I think the citizens of your Town would be astonished to discover that the Town decided to pay a Town attorney to fight the Article 78.
For the cost of assigning a lawyer to the case, the Town could have cared for all the cemeteries for years.
Just as shocking as the Town’s disregard for its own history, the Town’s filing in response to the Article 78 was surprisingly ignorant of the long history of state law regarding the responsibility of Town governments in this matter.
Also, by failing to acknowledge that the Town had indeed preserved and maintained these historic sites for a period of forty years between 1930 and 1970, and perhaps for an even much longer time, the Town seemed to be attempting to mislead the Judge as to the facts in this matter.
The Town had long recognized by its own actions that what had formerly been private family graveyards had long ago ceased to be used for that purpose and had acquired a public nature by their use by the schools and citizens for historical purposes.
They have had no known private owners for decades and none have had any private trustee to care for them, so to claim that they were private cemeteries was disingenuous, to say the least.
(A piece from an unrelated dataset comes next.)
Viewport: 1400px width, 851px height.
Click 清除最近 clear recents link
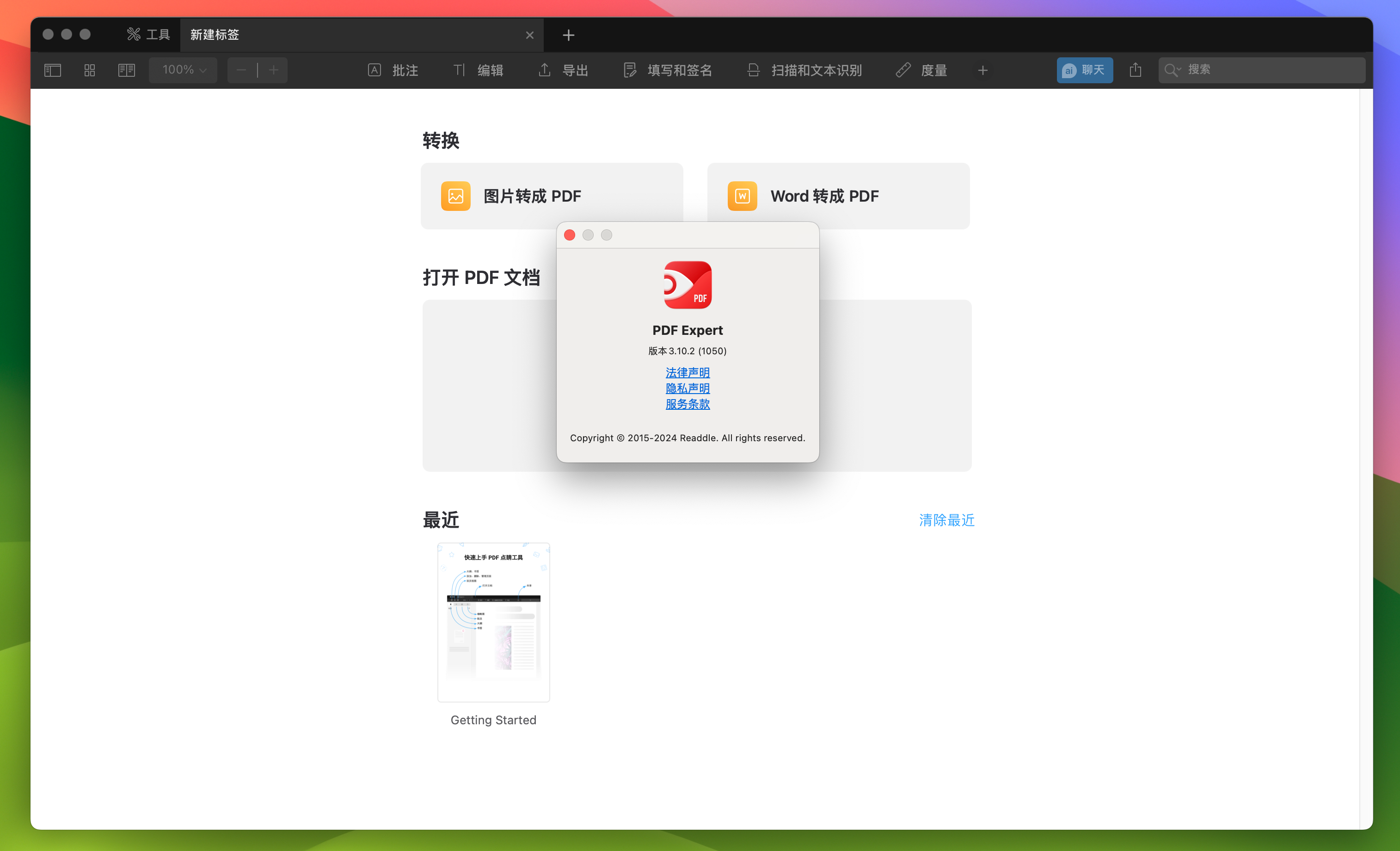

Judge Melvyn Tanenbaum of the New York State Supreme Court of Suffolk County was not, however, misled. On August 20th, he ordered the Town of Brookhaven to perform the cemetery maintenance required by New York State law. We look forward to the day (which, according to the Judge, is to be before November 18th of this year), when the Town will be resuming its maintenance of these cemeteries so important to the history of Brookhaven Town.